Command-Line Name:−aspect
Database Name: |
aspect | |
Database Class: |
Aspect |
Specifies a non-negative integer value indicating desired aspect ratio for the text. The aspect ratio is specified as 100*width/height. 100 means the text should be as wide as it is tall, 200 means the text should be twice as wide as it is tall, 50 means the text should be twice as tall as it is wide, and so on. Used to choose line length for text if −width option is not specified. Defaults to 150.
Command-Line Name:−justify
Database Name: |
justify | |
Database Class: |
Justify |
Specifies how to justify lines of text. Must be one of left, center, or right. Defaults to left. This option works together with the −anchor, −aspect, −padx, −pady, and −width options to provide a variety of arrangements of the text within the window. The −aspect and −width options determine the amount of screen space needed to display the text. The −anchor, −padx, and −pady options determine where this rectangular area is displayed within the widget’s window, and the −justify option determines how each line is displayed within that rectangular region. For example, suppose −anchor is e and −justify is left, and that the message window is much larger than needed for the text. The text will be displayed so that the left edges of all the lines line up and the right edge of the longest line is −padx from the right side of the window; the entire text block will be centered in the vertical span of the window.
Command-Line Name:−width
Database Name: |
width | |
Database Class: |
Width |
Specifies the length of lines in the window. The value may have any of the forms acceptable to Tk_GetPixels. If this option has a value greater than zero then the −aspect option is ignored and the −width option determines the line length. If this option has a value less than or equal to zero, then the −aspect option determines the line length. ___________________________
The message command creates a new window (given by the pathName argument) and makes it into a message widget. Additional options, described above, may be specified on the command line or in the option database to configure aspects of the message such as its colors, font, text, and initial relief. The message command returns its pathName argument. At the time this command is invoked, there must not exist a window named pathName, but pathName’s parent must exist.
A message is a widget that displays a textual string. A message widget has three special features that differentiate it from a label widget. First, it breaks up its string into lines in order to produce a given aspect ratio for the window. The line breaks are chosen at word boundaries wherever possible (if not even a single word would fit on a line, then the word will be split across lines). Newline characters in the string will force line breaks; they can be used, for example, to leave blank lines in the display.
The second feature of a message widget is justification. The text may be displayed left-justified (each line starts at the left side of the window), centered on a line-by-line basis, or right-justified (each line ends at the right side of the window).

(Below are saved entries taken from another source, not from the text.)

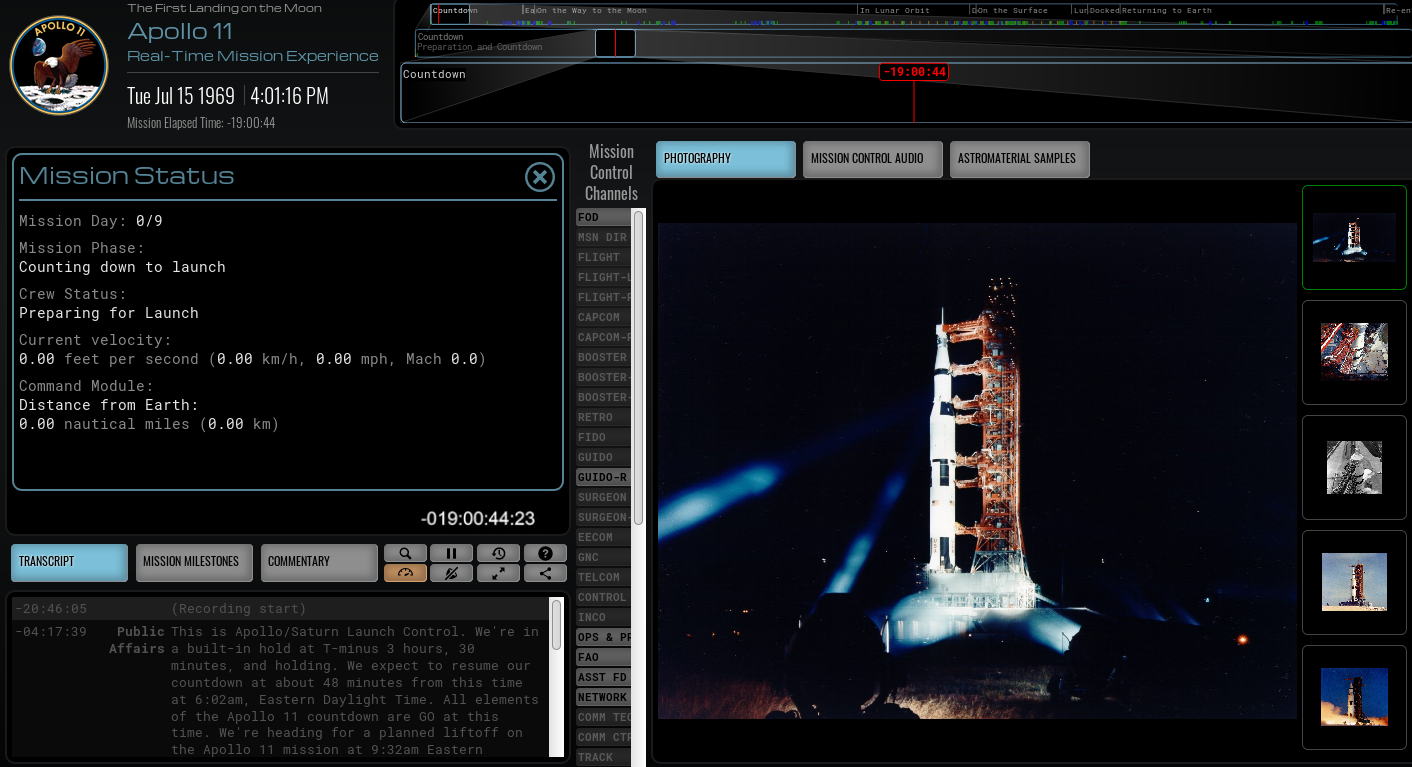Select the FOD mission control channel
1412x767 pixels.
(x=603, y=217)
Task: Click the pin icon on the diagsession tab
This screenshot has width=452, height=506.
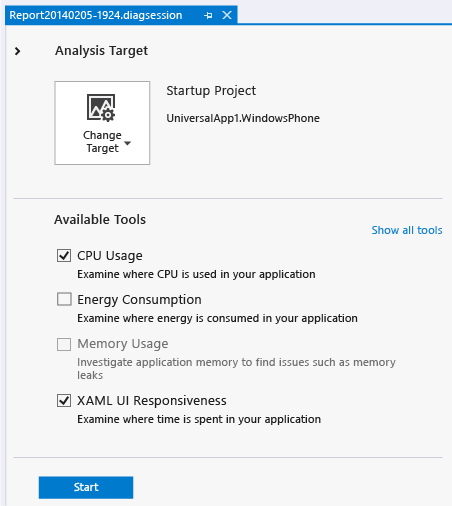Action: pyautogui.click(x=208, y=15)
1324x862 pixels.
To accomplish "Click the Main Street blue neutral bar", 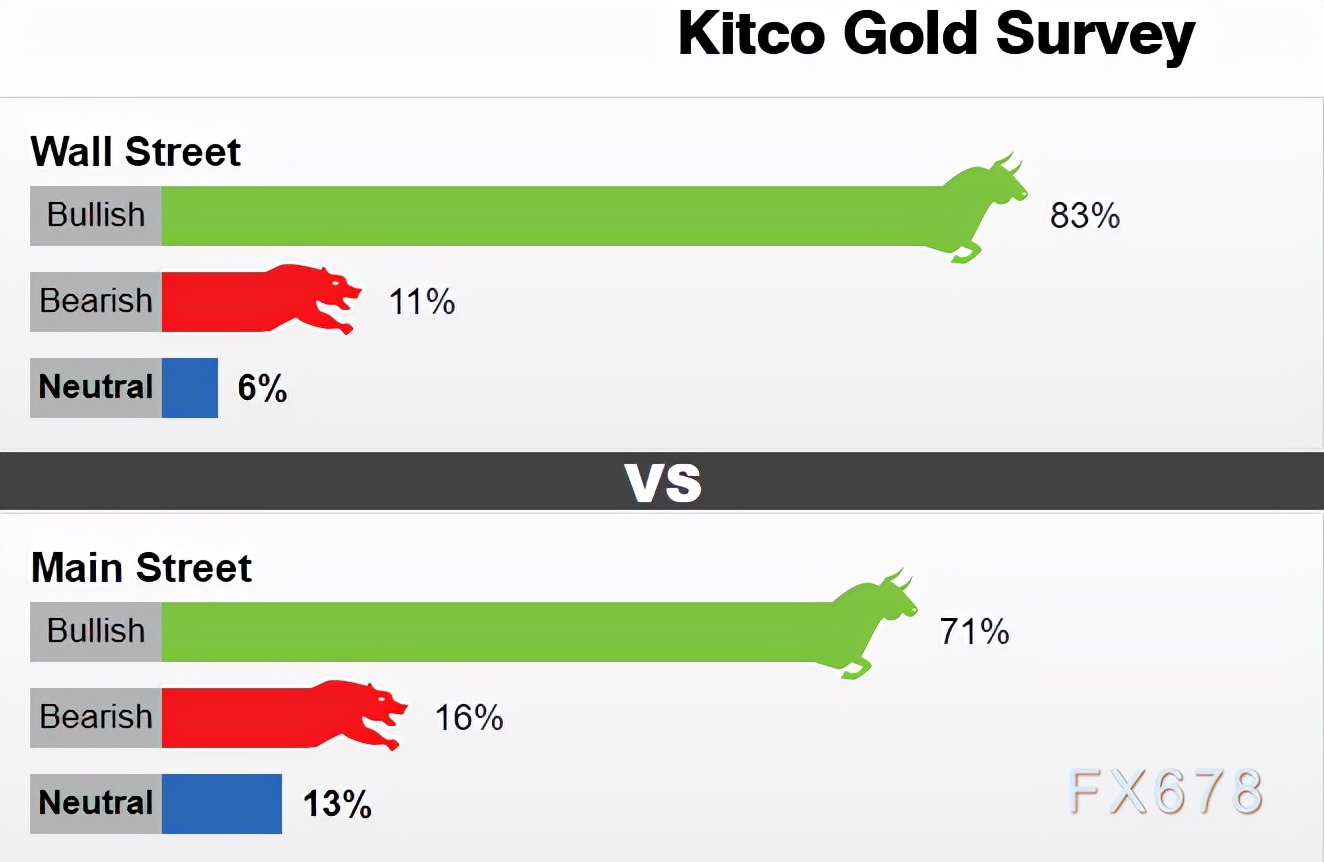I will point(222,803).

The third feature of a message widget is that it handles control characters and non-printing characters specially. Tab characters are replaced with enough blank space to line up on the next 8-character boundary. Newlines cause line breaks. Other control characters (ASCII code less than 0x20) and characters not defined in the font are displayed as a four-character sequence \xhh where hh is the two-digit hexadecimal number corresponding to the character. In the unusual case where the font does not contain all of the characters in “0123456789abcdef\x” then control characters and undefined characters are not displayed at all.
The message command creates a new Tcl command whose name is pathName. This command may be used to invoke various operations on the widget. It has the following general form:
pathName option ?arg arg ...?
Option and the
args determine the exact behavior of the command. The
following commands are possible for message widgets:
pathName cget option
Returns the current value of the configuration option given by option. Option may have any of the values accepted by the message command.
pathName configure ?option? ?value option value ...?
Query or modify the configuration options of the widget. If no option is specified, returns a list describing all of the available options for pathName (see Tk_ConfigureInfo for information on the format of this list). If option is specified with no value, then the command returns a list describing the one named option (this list will be identical to the corresponding sublist of the value returned if no option is specified). If one or more option−value pairs are specified, then the command modifies the given widget option(s) to have the given value(s); in this case the command returns an empty string. Option may have any of the values accepted by the message command.
When a new message is created, it has no default event bindings: messages are intended for output purposes only.
Tabs do not work very well with text that is centered or right-justified. The most common result is that the line is justified wrong.